U.N. Assistant Secretary-General for Peacekeeping Jane Holl Lute said Friday that the U.N. has done more in the last two years than ever before to try to combat sex abuse in its 16 peacekeeping missions "but we're not satisfied with where we are."
With nearly 200,000 people from more than 100 countries rotating through the peacekeeping missions every year, some people "are going to behave badly," she told a news conference. "What's different now is … our determination to stay with this problem … and constantly improve our ability to deal with it."

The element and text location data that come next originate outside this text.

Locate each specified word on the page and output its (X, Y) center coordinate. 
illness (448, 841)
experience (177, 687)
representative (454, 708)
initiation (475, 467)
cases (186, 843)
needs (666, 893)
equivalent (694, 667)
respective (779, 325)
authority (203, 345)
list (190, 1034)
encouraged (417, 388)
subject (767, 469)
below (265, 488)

Between January 2004 and the end of November 2006, Lute said, the U.N. investigated allegations of sexual exploitation and abuse involving 319 peacekeeping personnel "in all missions" — from East Timor, the Middle East and Africa to Kosovo and Haiti.
This resulted in the summary dismissal of 18 civilians and the repatriation of 17 international police and 144 military personnel, she said.
According to the Department of Peacekeeping, during the first 10 months of 2006, 63 percent of all misconduct allegations involving peacekeeping personnel were related to sexual exploitation and abuse, a third of them to prostitution.
While allegations of abuse have dogged peacekeeping missions since their inception more than 50 years ago, the issue was thrust into the spotlight after the United Nations found in early 2005 that peacekeepers in Congo had sex with Congolese women and girls, usually in exchange for food or small sums of money.
Jordan's U.N. Ambassador Prince Zeid al Hussein wrote a report several months later that described the U.N. military arm as deeply flawed and recommended withholding the salaries of the guilty and requiring nations to pursue legal action against perpetrators. It said abuses had been reported in missions ranging from Bosnia and Kosovo to Cambodia, East Timor, West Africa and Congo.
To be honest about this, some of the nations contributing peacekeepers have, to put it delicately, less than stellar human rights records to begin with. Putting some of these soldiers into missions to some of the hellholes the UN is trying to help in is asking for trouble.